Ik ga met God in volmaakte heiligheid
Les 156 uit het werkboek van een cursus in wonderen
Het idee van vandaag stelt slechts de simpele waarheid die de gedachte van zonde onmogelijk maakt. Het belooft dat er geen oorzaak voor zonde is en oorzaakloos bestaat zij niet. Dit volgt zeker uit de basisgedachte die zo vaak in de tekst wordt vermeld, ideeen verlaten hun bron niet. Als dit waar is hoe kun jij dan apart van God zijn? Hoe zou jij de wereld alleen en gescheiden van jouw Bron kunnen bewandelen?
Wij zijn niet inconsistent in de gedachten die wij in ons leerplan presenteren. De Waarheid moet door en door waar zijn, wil zij waar zijn. Zij kan zichzelf niet tegenstellen, noch gedeeltelijk onzeker zijn en in andere delen zeker. Jij kunt de wereld niet apart van God bewandelen, want jij kunt niet zonder Hem zijn. Hij is wat jouw leven is. Waar jij bent is Hij. Er is een leven. Dat leven deel jij met hem. Niets kan apart van Hem zijn en leven.
Toch, waar Hij is daar moet heiligheid zijn zowel als leven. Geen van Zijn eigenschappen blijft ongedeeld door alles wat leeft. Wat leeft is heilig zoals Hij zelf, want wat Zijn leven deelt is deel van heiligheid en zou net zo min zondig kunnen zijn als dat de zon kon kiezen van ijs te zijn; de zee kon kiezen apart van het water te zijn, of het gras kon groeien met zijn wortels naar de lucht opgestoken.
Er is een licht in jou dat niet kan sterven, wiens aanwezigheid zo heilig is dat de wereld is geheiligd vanwege jou. Alles wat leeft brengt jou geschenken en legt ze in dankbaarheid en verheugenis aan jouw voeten. De geur van de bloemen is hun geschenk aan jou. De golven buigen zich voor jou neer en de bomen spreiden hun armen om jou tegen de hitte te beschermen en leggen hun bladeren voor jou op de grond, opdat jij in zachtheid mag wandelen terwijl de wind afneemt tot een fluistering rond jouw heilige hoofd.
Het licht in jou is wat het universum verlangt te aanschouwen. Alle levende dingen zijn stil voor jou, want zij herkennen wie er met jou mee gaat. Het licht wat jij draagt is hun eigen en aldus zien zij in jou hun heiligheid en groeten jou als verlosser en god. Aanvaard hun referentie want het komt heiligheid zelf toe, die met jou meegaat en in zijn zachtaardige licht alle dingen naar Zijn gelijkenis en puurheid veranderd.

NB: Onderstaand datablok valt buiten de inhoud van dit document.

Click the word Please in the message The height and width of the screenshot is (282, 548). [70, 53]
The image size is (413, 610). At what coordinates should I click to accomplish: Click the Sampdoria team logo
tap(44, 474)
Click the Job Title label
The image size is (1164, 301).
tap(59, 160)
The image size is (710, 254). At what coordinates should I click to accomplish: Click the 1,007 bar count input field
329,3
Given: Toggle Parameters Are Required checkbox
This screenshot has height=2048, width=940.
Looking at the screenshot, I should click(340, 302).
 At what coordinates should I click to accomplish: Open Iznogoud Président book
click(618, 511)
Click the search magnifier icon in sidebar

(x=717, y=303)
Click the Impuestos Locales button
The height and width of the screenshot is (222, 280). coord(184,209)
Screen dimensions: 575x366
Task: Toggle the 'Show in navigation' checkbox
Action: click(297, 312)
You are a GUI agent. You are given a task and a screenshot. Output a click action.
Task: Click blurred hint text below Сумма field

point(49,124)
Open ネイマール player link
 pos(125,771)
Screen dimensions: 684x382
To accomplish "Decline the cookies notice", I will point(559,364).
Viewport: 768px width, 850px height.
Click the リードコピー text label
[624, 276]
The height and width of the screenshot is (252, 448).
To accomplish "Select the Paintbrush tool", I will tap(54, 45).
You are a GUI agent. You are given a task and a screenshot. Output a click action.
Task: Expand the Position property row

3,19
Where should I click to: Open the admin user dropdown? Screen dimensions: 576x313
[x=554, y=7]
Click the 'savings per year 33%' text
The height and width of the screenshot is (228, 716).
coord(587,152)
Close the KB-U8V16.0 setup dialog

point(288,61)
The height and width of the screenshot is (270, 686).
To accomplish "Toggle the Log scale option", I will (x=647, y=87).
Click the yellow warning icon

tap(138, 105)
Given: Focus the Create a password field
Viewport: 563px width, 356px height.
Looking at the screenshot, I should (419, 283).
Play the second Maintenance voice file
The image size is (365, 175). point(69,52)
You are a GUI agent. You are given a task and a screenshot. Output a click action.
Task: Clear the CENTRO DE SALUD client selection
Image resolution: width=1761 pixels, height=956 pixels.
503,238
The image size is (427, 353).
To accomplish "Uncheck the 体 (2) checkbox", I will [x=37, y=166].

Dit is hoe verlossing werkt. Terwijl jij een stap terugdoet, treed het licht in jou naar voren en omgeeft de wereld. Het luidt niet het einde van zonde in, in straf en dood. Lichtjes en met gelach is zij verdwenen, want haar curieuze absurditeit wordt gezien. Het is een dwaze gedachte, een malle droom, niet beangstigend, ridicuul misschien, maar wie zou een moment verspillen in het benaderen van God zelf voor zo'n zinloze bevlieging?
Toch heb jij vele, vele jaren verkwist aan precies deze dwaze gedachte. Het verleden, met al zijn fantasien, is voorbij. Zij houden jou niet langer gebonden. De benadering van God is nabij. En in de kleine interval van twijfel die nog overblijft, verlies jij misschien het zicht op jouw metgezel en zie je Hem aan voor de zinloze aloude droom die nu voorbij is.
Wie gaat er met mij? Deze vraag zou op z'n minst duizend keer per dag gesteld moeten worden, totdat zekerheid twijfel heeft beeindigd en vrede heeft gevestigd. Laat twijfel vandaag wegvallen. God spreekt voor jou in het beantwoorden van jouw vraag met deze woorden:
Ik ga met God in volmaakte heiligheid. Ik verlicht de wereld, ik verlicht mijn geest en al de geesten die God gelijk met de mijne heeft geschapen.